Dark mode on iOS preparations using asset catalog colors

Although still rumors, it’s likely that Apple is going to announce system-wide dark mode support for iOS 13. We’re not talking about the inverted colors variant of dark mode, but more about the Mojave style of a darker appearance.

What is dark mode?

Some of the bigger apps on iOS already built-in support and show us exactly what dark mode could bring once apps start to support it. It basically means an inverted colors theme of the app in which the main background colors are dark.

Dark mode vs light mode inside the Twitter iOS app

Dark mode vs light mode inside the Twitter iOS app

Preparing my app for a darker theme

It’s likely that dark mode is going to work the same as how it now works on Mac apps in Mojave. Apple wrote detailed documentation on how to support the darker appearance using AppKit. You can add support using code by switching colors based on the current true or false value for the dark mode setting, but it’s a lot easier to use an asset catalog. Looking at the Apple documentation we can see how easy this is. All images and colors inside the asset catalog have an option to adjust for a specific appearance.

Dark mode using asset catalog colors for Mac apps

Dark mode using asset catalog colors for Mac apps

How to use asset catalog colors in Xcode?

By making use of asset catalog colors in Xcode you’re likely going to have an easier job for supporting dark mode when it’s released. You’ll only have to define new colors for the new style of appearance. The same counts for images for which you should already be using asset catalogs.

Inside your asset catalog, you can create a new color set.

A new color set inside an asset catalog in Xcode

A new color set inside an asset catalog in Xcode

After giving your color a describing name like “backgroundColor” you can adjust the appearances setting and set a specific color for the darker appearance.

Supporting a darker appearance inside a color set

Supporting a darker appearance inside a color set

You can now reference this color in your code as followed:

view.backgroundColor = UIColor(named: "backgroundColor")

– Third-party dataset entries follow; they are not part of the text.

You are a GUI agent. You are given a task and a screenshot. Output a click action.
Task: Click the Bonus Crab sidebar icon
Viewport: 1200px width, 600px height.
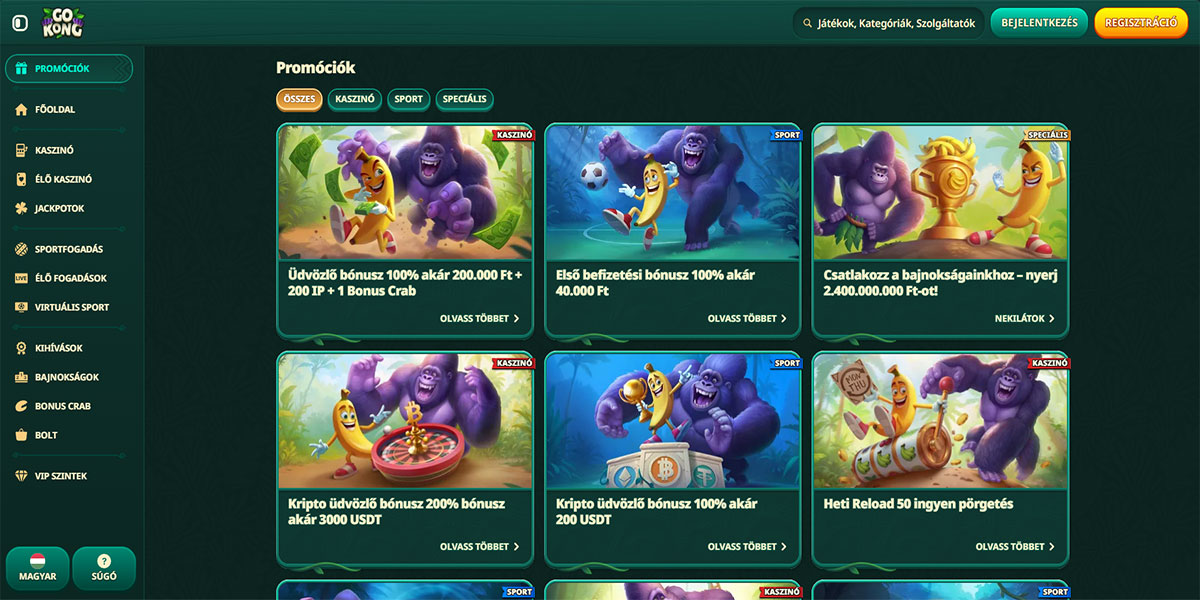21,406
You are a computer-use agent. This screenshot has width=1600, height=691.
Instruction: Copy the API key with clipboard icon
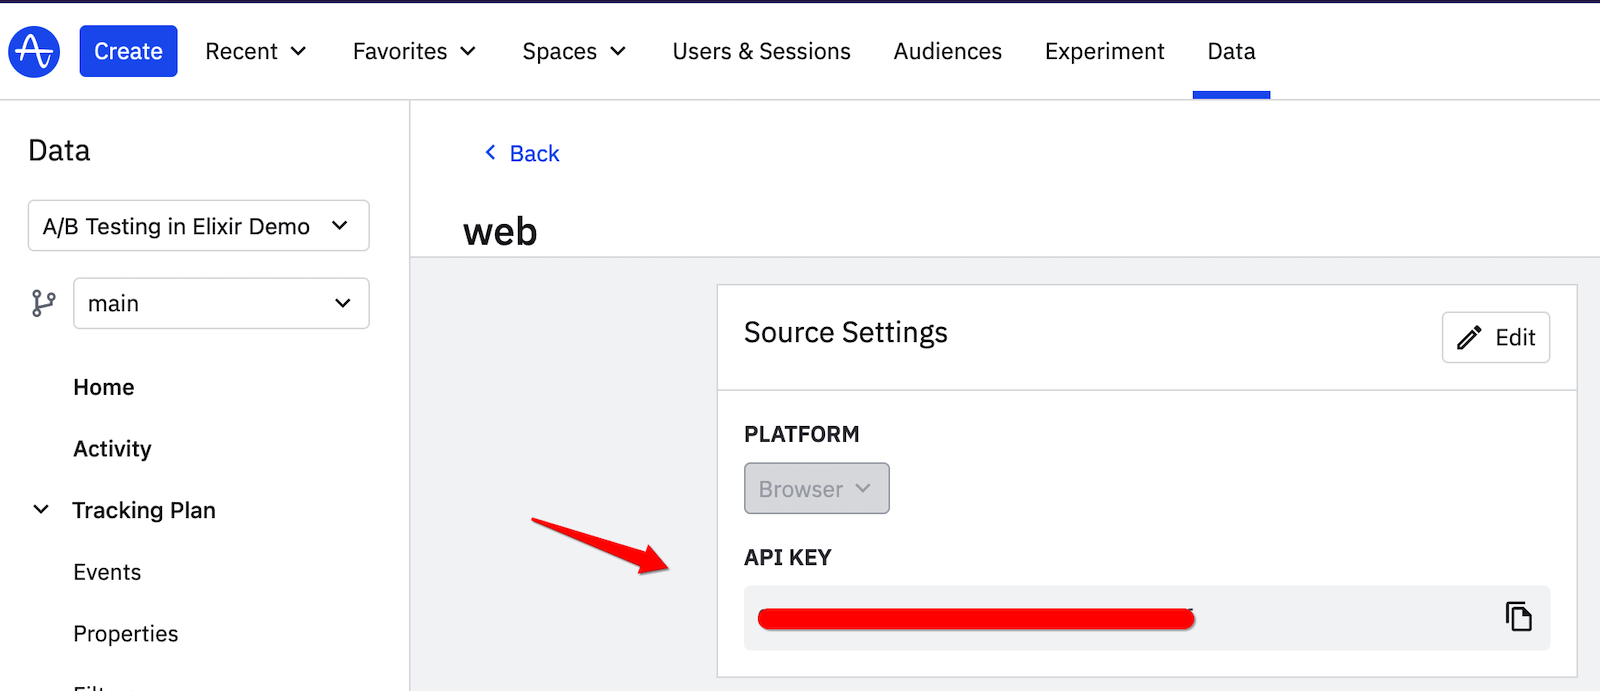[x=1518, y=617]
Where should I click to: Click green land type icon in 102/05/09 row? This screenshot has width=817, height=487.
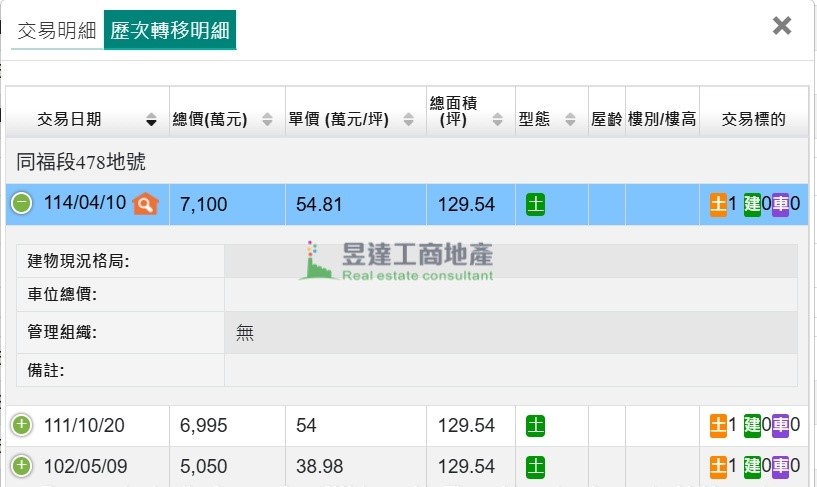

Although not confirmed, this will likely allow your app to switch to a darker appearance easily. You can do exactly the same for images by specifying a specific image for a certain appearance. However, you can also choose to let your images adjust using a tint color and set a different tint color for a specific appearance.

Testing your defined colors

Unfortunately, there is no way yet to switch appearances and test your color settings. However, it’s already a great first step to start using an asset catalog for your colors. I’ll make sure to update this blog post accordingly as soon as I find a way to test the colors before official support is released.